- Born: Brooklyn, New York, U.S.
- Citizenship: American
- Education: Brooklyn College University of Wichita Kansas State University
- Scientific career
- Fields: Comparative psychology Developmental psychology
- Institutions: Wichita State University
- Thesis: The effects of ambient temperature and population density on aggression in two strains of mice (1970)

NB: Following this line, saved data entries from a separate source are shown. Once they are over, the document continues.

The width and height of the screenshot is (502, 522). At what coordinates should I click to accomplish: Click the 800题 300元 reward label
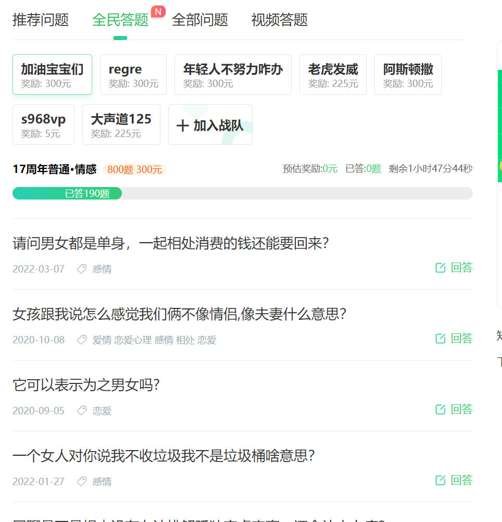pos(133,169)
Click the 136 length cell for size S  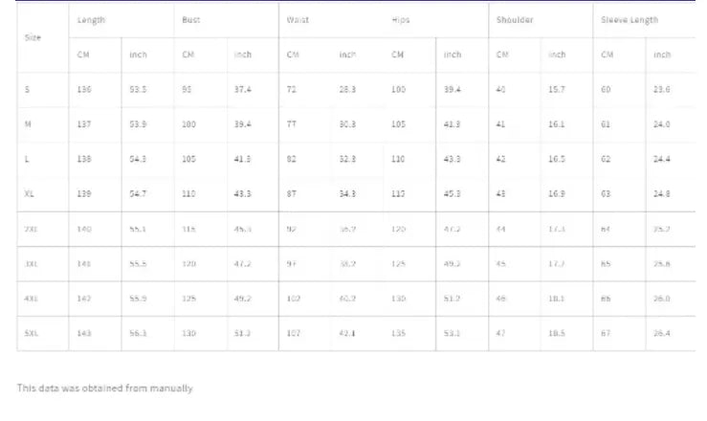tap(84, 89)
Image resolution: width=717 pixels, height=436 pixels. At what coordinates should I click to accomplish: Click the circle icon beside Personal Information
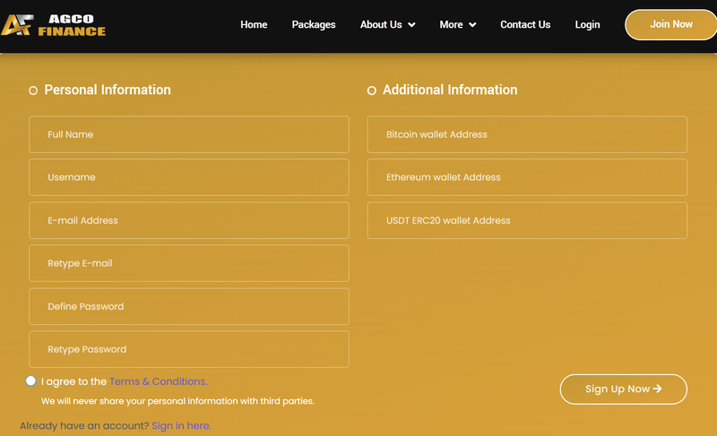(x=33, y=90)
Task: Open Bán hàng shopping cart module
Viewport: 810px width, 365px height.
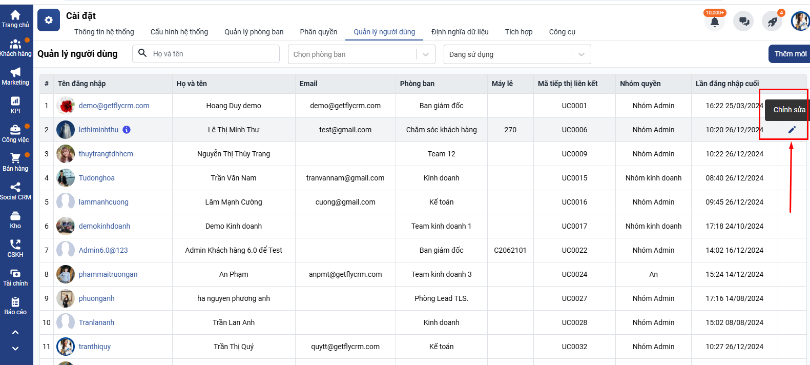Action: [15, 162]
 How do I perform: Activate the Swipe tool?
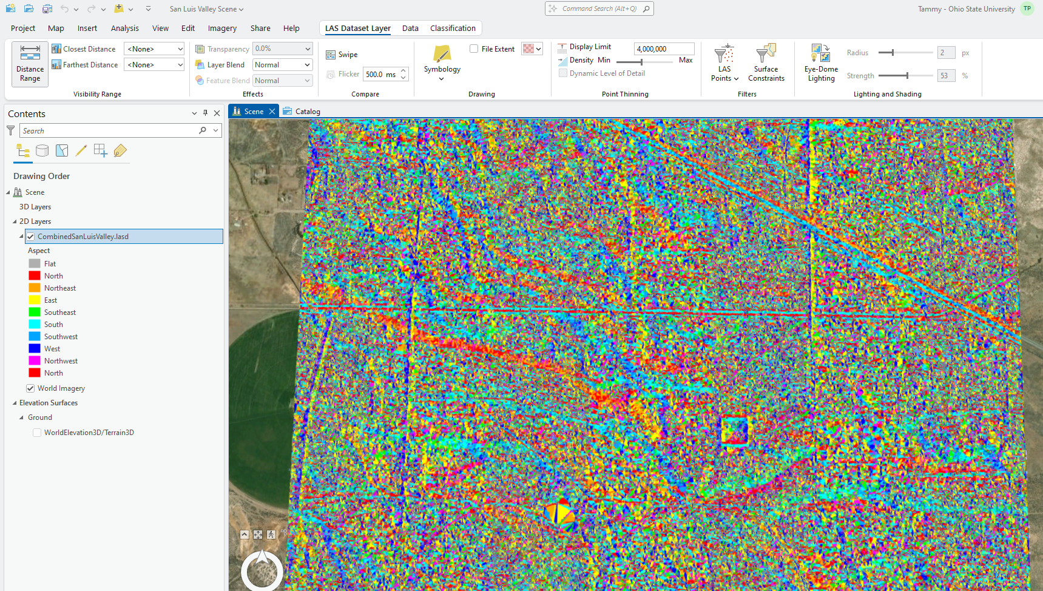pos(342,55)
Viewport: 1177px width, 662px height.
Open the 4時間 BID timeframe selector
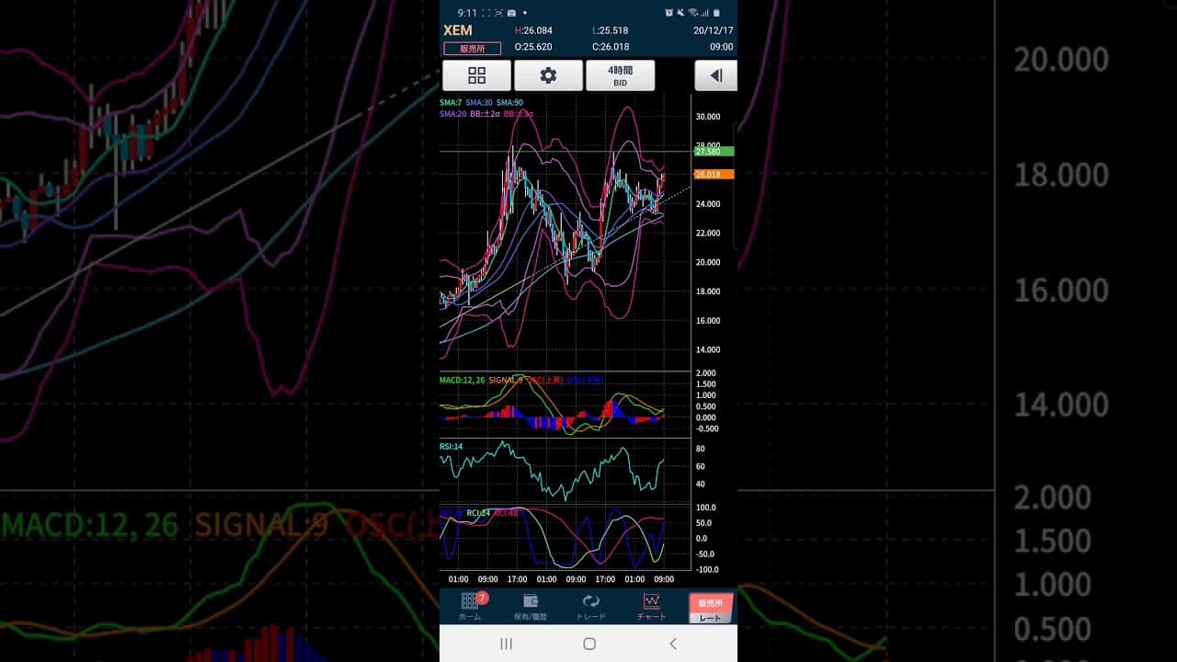pos(620,75)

= Gary Greenberg (psychologist) =

American psychologist

Gary Greenberg is a practicing psychotherapist based in Connecticut. He has four books, also he is a contributing writer to Mother Jones, and a contributing editor at Harper's. In addition to these publications, his articles and essays have appeared in The New Yorker, The New York Times, The Nation, Rolling Stone, and McSweeney's, among others. His work has been frequently anthologised, and he received the Erik Erikson Award for mental health reporting.

== Bio ==
Greenberg was born and raised in Brooklyn, New York. He received his B.S. degree from Brooklyn College in 1961, followed by an M.A. degree from the University of Wichita in 1964 and a Ph.D. from Kansas State University in 1970. He then began working with Ethel Tobach in the Department of Animal Behavior at the American Museum of Natural History. In 1983, Greenberg co-founded the Southwestern Comparative Psychology Association (with Michael Domjan, Del Thiessen, and Steve Davis) and the International Society for Comparative Psychology (with Ethel Tobach). After teaching at Wichita State University for 40 years, he retired and moved to Chicago, Illinois.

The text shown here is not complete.